After the first month, the students were taken to a nearby technical institute and given their first assessment during which they were required to sit in front of desktop computers and answer test questions as if they were in an actual Jamb exam, with Educare providing the software.
“We noticed something significant. A lot of people had never touched a computer before,” Mr Onyia said.
“You only saw a computer on the whiteboard, you’ve never touched a computer before and you’re writing Jamb? So we saw that there is a knowledge gap and also a technology gap. The failure was massive.”
A 2020 survey by Nigeria’s National Bureau of Statistics showed that while more than 95% of Nigerian youth aged between 15 and 35 can surf the internet, just about 45% had basic word processing skills.
The Jamb exams were traditionally written on paper until 2012/13 when the Nigerian government switched to computer-based testing – to reduce the chances of malpractice including corruption from invigilators bribed to alter answers, to stop result sheets going missing or getting destroyed in transit and to reduce from months to about 72 hours the time it took to publish results.
Bosun Tijani, Nigeria’s new minister for communication, innovation and digital economy, published a blueprint in October that highlights a goal of increasing digital literacy in the country to 70% by 2027, including a focus on schools and teachers.
Many Nigerian schools offer ICT as a subject but do not have any or enough facilities.

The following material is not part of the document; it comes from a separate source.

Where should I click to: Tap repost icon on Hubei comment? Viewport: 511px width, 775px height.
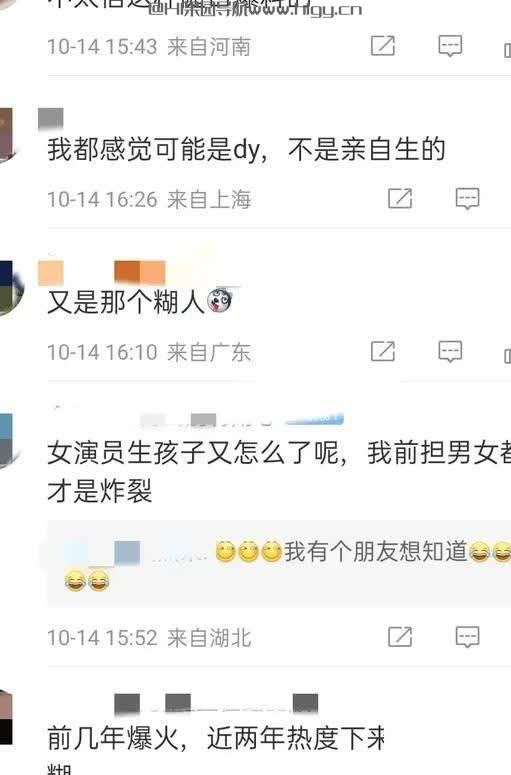[400, 637]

Some photos on social media once went viral of a teacher in a government school in Ghana who, faced with the same challenge, improvised with detailed chalk diagrams of a Microsoft Word screen.
“Our teachers tell us that it is simple to use a computer, that once you get to the Jamb exam hall, you can just ask someone to show you how to use it and it is simple,” said 17-year-old Naomi Nkechinyere Mba, who also attends the free Jamb preparatory classes.
“They tell us that all we need to do is to focus on our books.”
Naomi will be taking the Jamb for the first time next April, but was nervous when she took her first assessment test at the training centre.
“I was palpitating. But the second time, I got used to it,” she said.
After each monthly assessment, the teachers identify which students were nervous or unfamiliar with the computer.
“We do a bit of computer appreciation for them to know how to use a mouse, how to use technology,” said Chimezie Aneke, the administrator of the programme. “It’s something they can learn in a few minutes.”
Mr Onyia has promised the students that he, Senator Osi Ngwu and the Ngwo YellowPages will sponsor all of those who score above 300 in the Jamb with full scholarships for the entire duration of whatever course they choose to study in any Nigerian public university.
He describes being pleased at seeing many of them now scoring higher in the monthly assessments.
His social media posts about the project have led to people from around Nigeria getting in touch with him for advice on how to replicate similar initiatives in their own communities.
“I know that we may not be passionate enough to help other villages, but if more people can support their own people collectively, we’ll definitely have a much better Nigeria,” Mr Onyia said.
The free lessons in Ngwo are scheduled to continue until shortly before the next Jamb, in April. Christian, who is now proficient with a desktop computer, is keen to retake the exam.
“I am very, very confident about next year’s Jamb,” he said.
Adaobi Tricia Nwaubani is a freelance Nigerian journalist and novelist based in Abuja.